SHORT EXERCISE 1 |
Could you put the lines of the source records, running from the line with "You are a computer-use agent. The" through the end of the records, into a numbered list? Skip blank lines and leave the pictures out.

SELECTED TEXT |
--- Start ---
ID: 2655603 • Letter: Q

Question

QUESTION 1

The World Income Appreciation Fund has current assets with a market value of $4.7 billion and has 190 million shares outstanding. What is the net asset value (NAV) for this mutual fund?

QUESTION 2

The Madura HiGro Fund has a net asset value of $42 per share. It charges a 3.2 percent load. How much will you pay for 200 shares?

QUESTION 3

The World Income Appreciation Fund has current assets with a market value of $4.5 billion and has 130 million shares outstanding. The fund has a current market price quotation of $35.15. What is the front-end load in percentages?

QUESTION 4

You are going to invest in a stock mutual fund with a 5 percent front-end load and a 1.4 percent expense ratio. You also can invest in a money market mutual fund with a 6 percent return and an expense ratio of 0.1 percent. If you plan to keep your investment for 2 years, what annual percentage return must the stock mutual fund earn to exceed an investment in the money market fund?
--- End ---
SHORT EXERCISE 2 |
How would the mutual fund questions continue after the last one shown? Write what follows.

Source records
--- Start ---
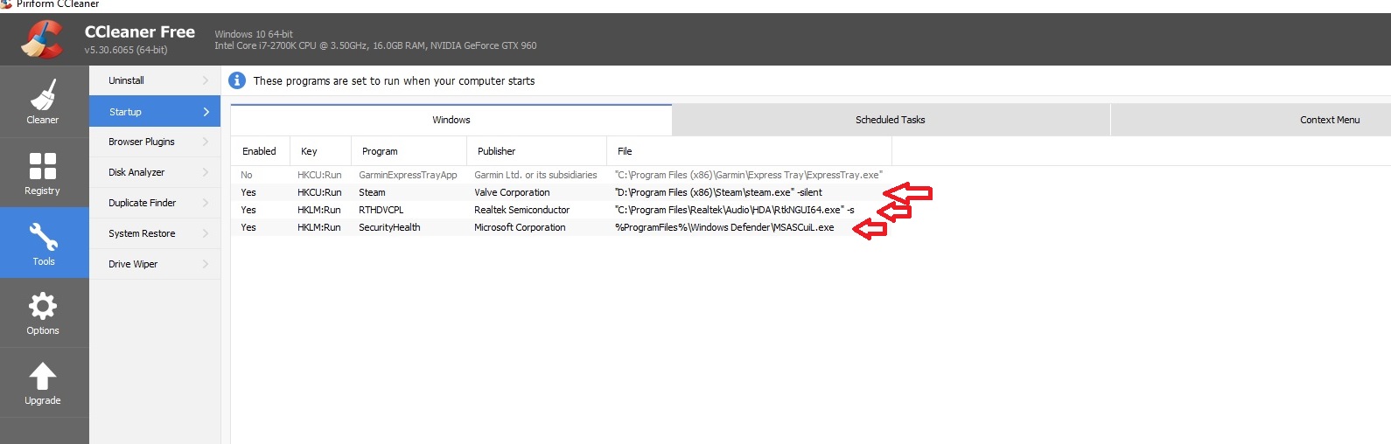Select the GarminExpressTrayApp startup entry

pos(408,175)
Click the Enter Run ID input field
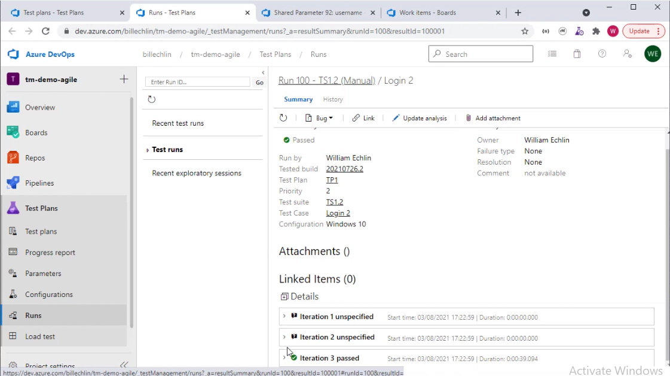Screen dimensions: 670x376 [x=198, y=82]
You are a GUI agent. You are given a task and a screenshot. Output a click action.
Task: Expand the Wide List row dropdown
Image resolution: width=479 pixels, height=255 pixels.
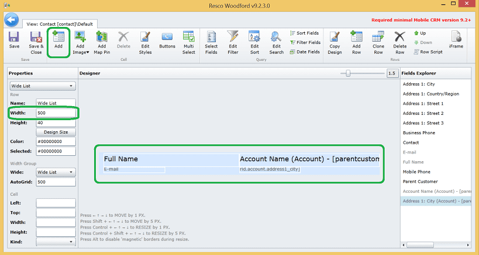tap(43, 86)
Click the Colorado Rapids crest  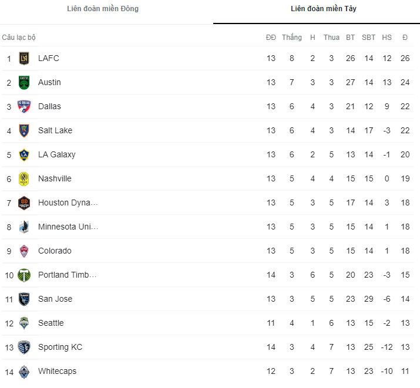click(24, 251)
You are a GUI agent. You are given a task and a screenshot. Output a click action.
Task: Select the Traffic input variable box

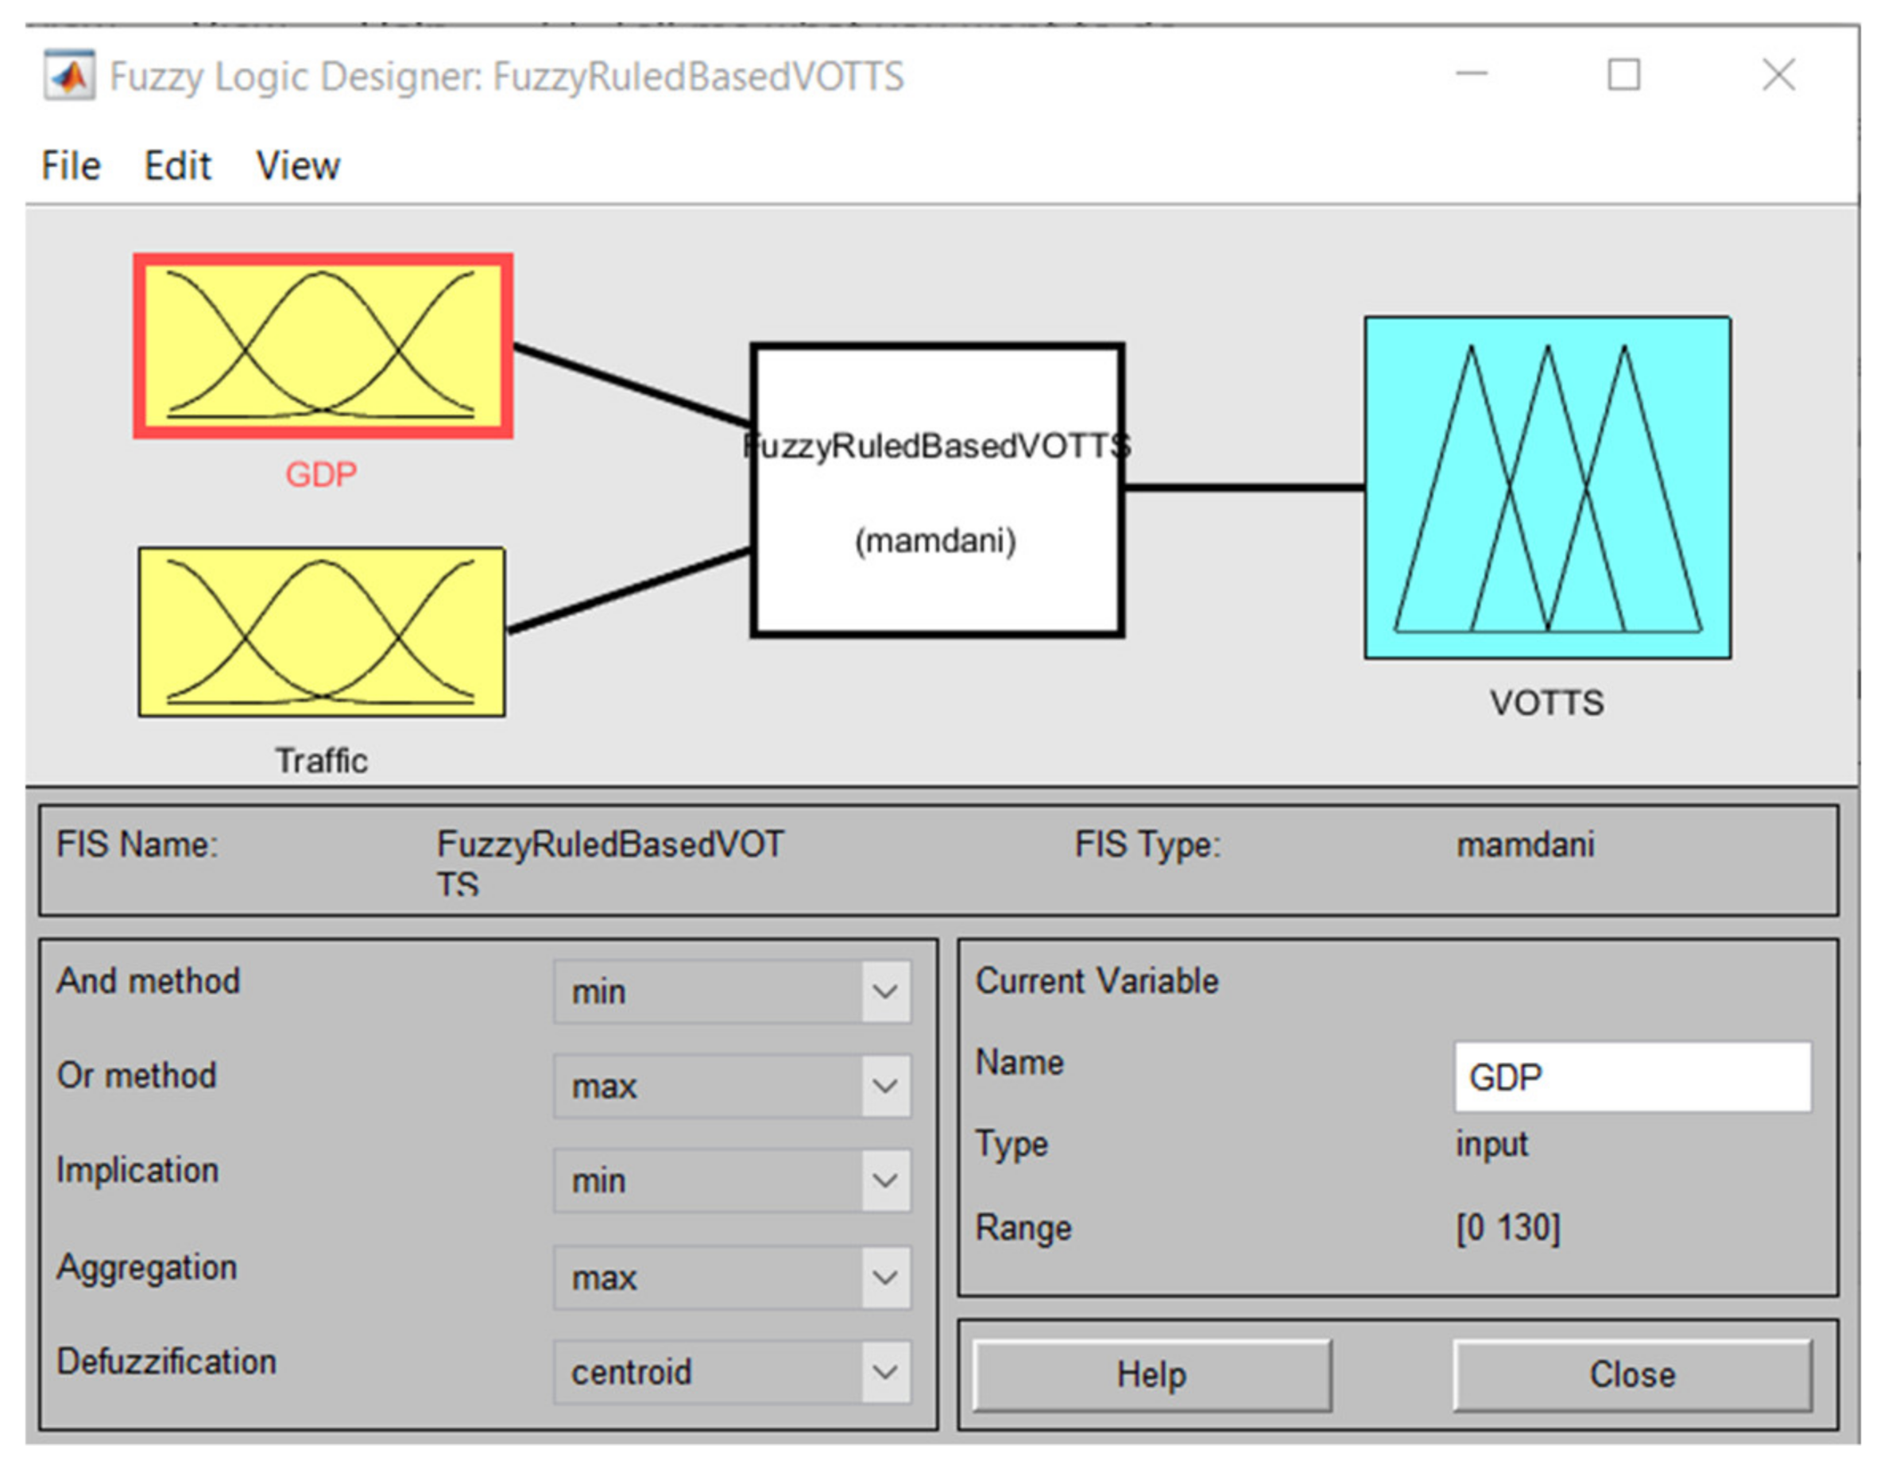322,632
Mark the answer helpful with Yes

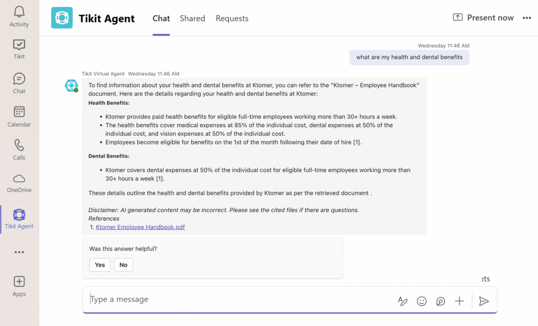tap(99, 264)
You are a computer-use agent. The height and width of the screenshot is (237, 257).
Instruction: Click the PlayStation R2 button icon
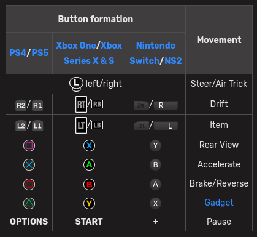[x=21, y=105]
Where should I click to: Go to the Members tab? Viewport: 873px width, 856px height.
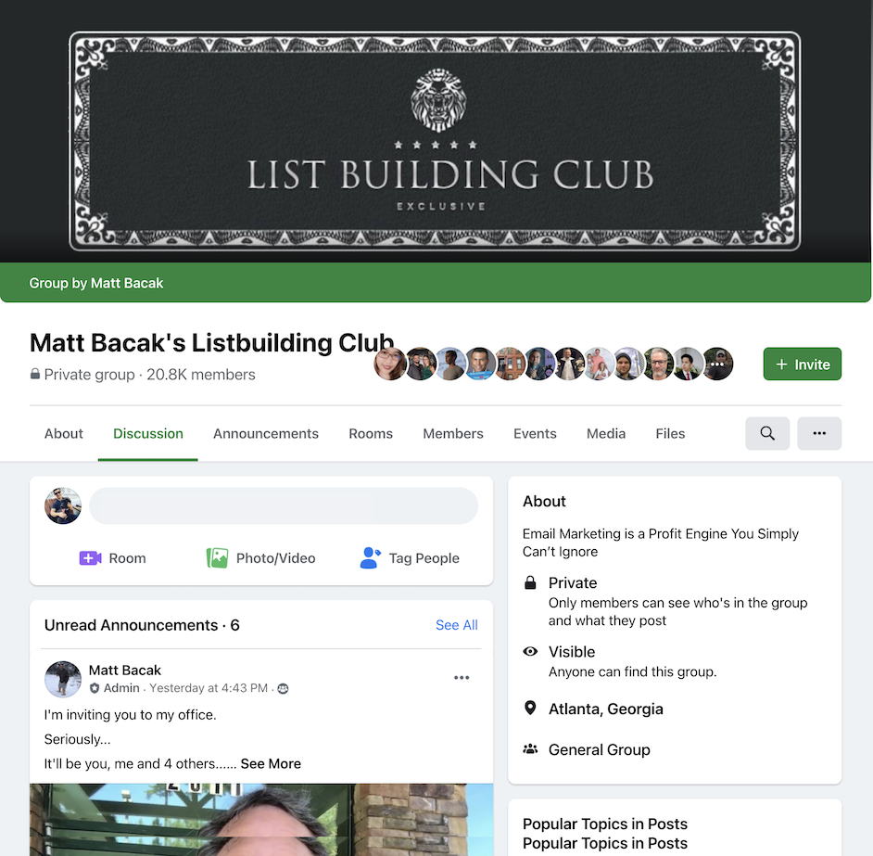[452, 434]
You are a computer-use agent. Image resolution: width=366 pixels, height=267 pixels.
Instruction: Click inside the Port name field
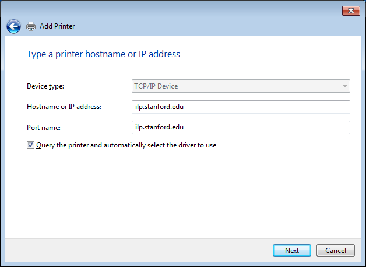tap(241, 127)
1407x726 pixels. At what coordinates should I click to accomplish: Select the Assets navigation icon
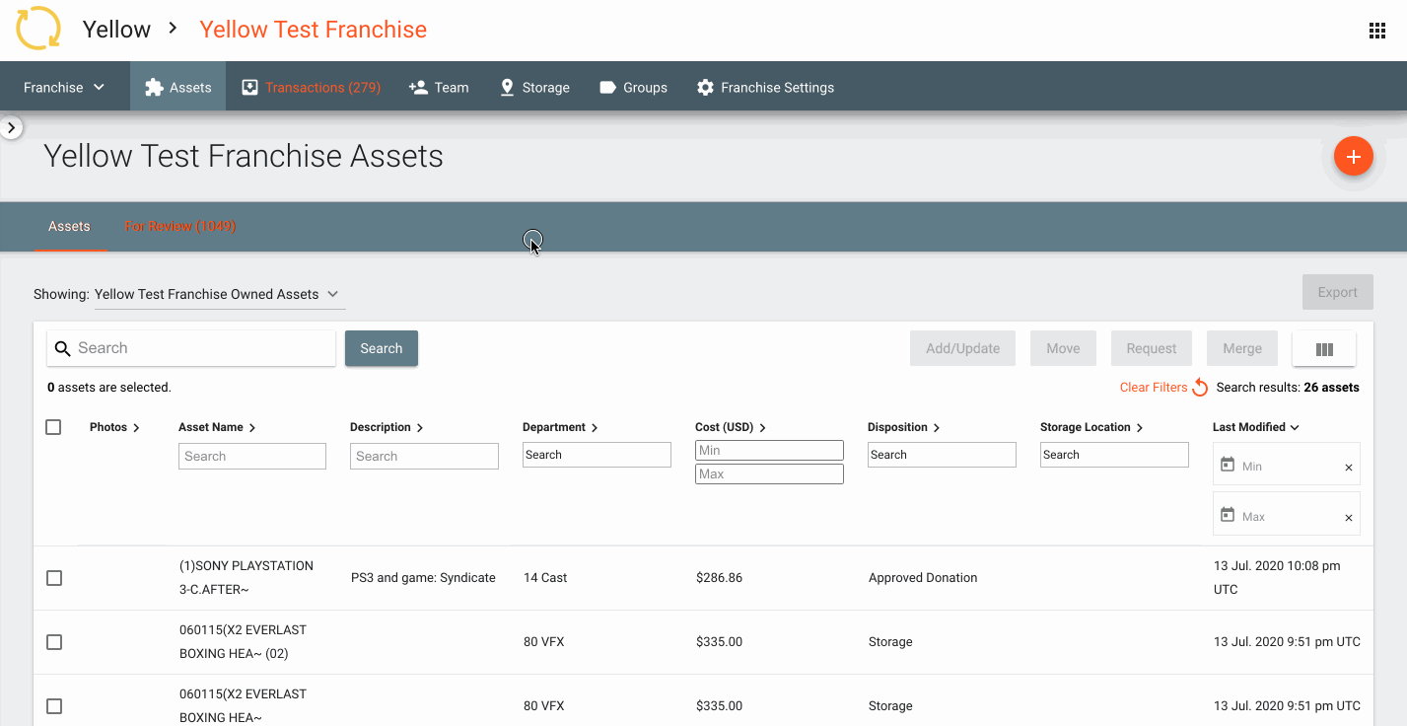coord(153,87)
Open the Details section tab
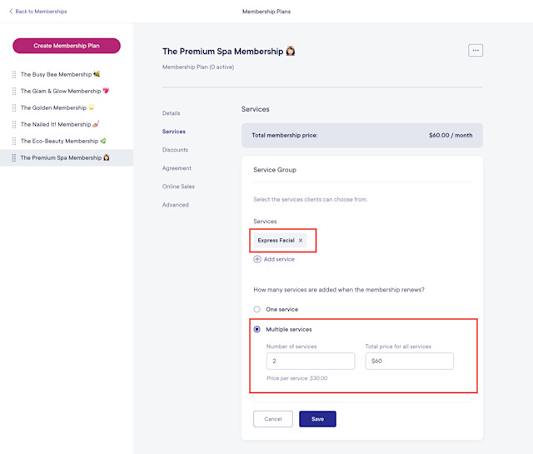The height and width of the screenshot is (454, 533). pyautogui.click(x=171, y=113)
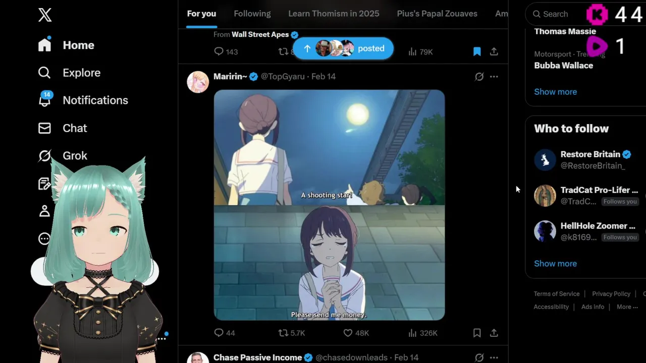Open more options menu on Maririn's post
The width and height of the screenshot is (646, 363).
click(494, 77)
--- End ---
ANSWER 1 |
1. You are a computer-use agent. The height and width of the screenshot is (237, 257).
2. Instruction: Click the PlayStation R2 button icon
3. [x=21, y=105]
4. Where should I click to: Go to the Members tab? Viewport: 873px width, 856px height.
5. [452, 434]
6. You are a computer-use agent. Image resolution: width=366 pixels, height=267 pixels.
7. Instruction: Click inside the Port name field
8. tap(241, 127)
9. 1407x726 pixels. At what coordinates should I click to accomplish: Select the Assets navigation icon
10. coord(153,87)
11. Open the Details section tab
12. The height and width of the screenshot is (454, 533). pyautogui.click(x=171, y=113)
13. Open more options menu on Maririn's post
14. The width and height of the screenshot is (646, 363).
15. click(494, 77)

ANSWER 2 |
QUESTION 5

You invested $10,000 in a mutual fund at the beginning of the year when the NAV was $41.53. At the end of the year the fund paid $0.31 in short-term distributions and $1.27 in long-term distributions. If the NAV of the fund at the end of the year was $43.27, what was your return for the year?

QUESTION 6

A closed-end fund has total assets of $330 million and liabilities of $800,000. Currently, 20 million shares are outstanding. If the shares currently sell for $16.06, what is the percentage premium or discount on the fund? (Note: Enter premium as a positive number and a discount as a negative number.)

Explanation / Answer

As per the rule, I can do first four questions only.

NAV = (Total fund assets – total fund liabilities) / total shares outstanding

         = ( 4.7 billion – 0)/ 190 million

         =$24.74

2. We have the following formula for nav using the front end load:

Net asset value = (1 - Front-end load) × Offering price

Here front end load is 3.2% that means

NAV = (1-0.032) x offering price

NAV = 96.80% offering price.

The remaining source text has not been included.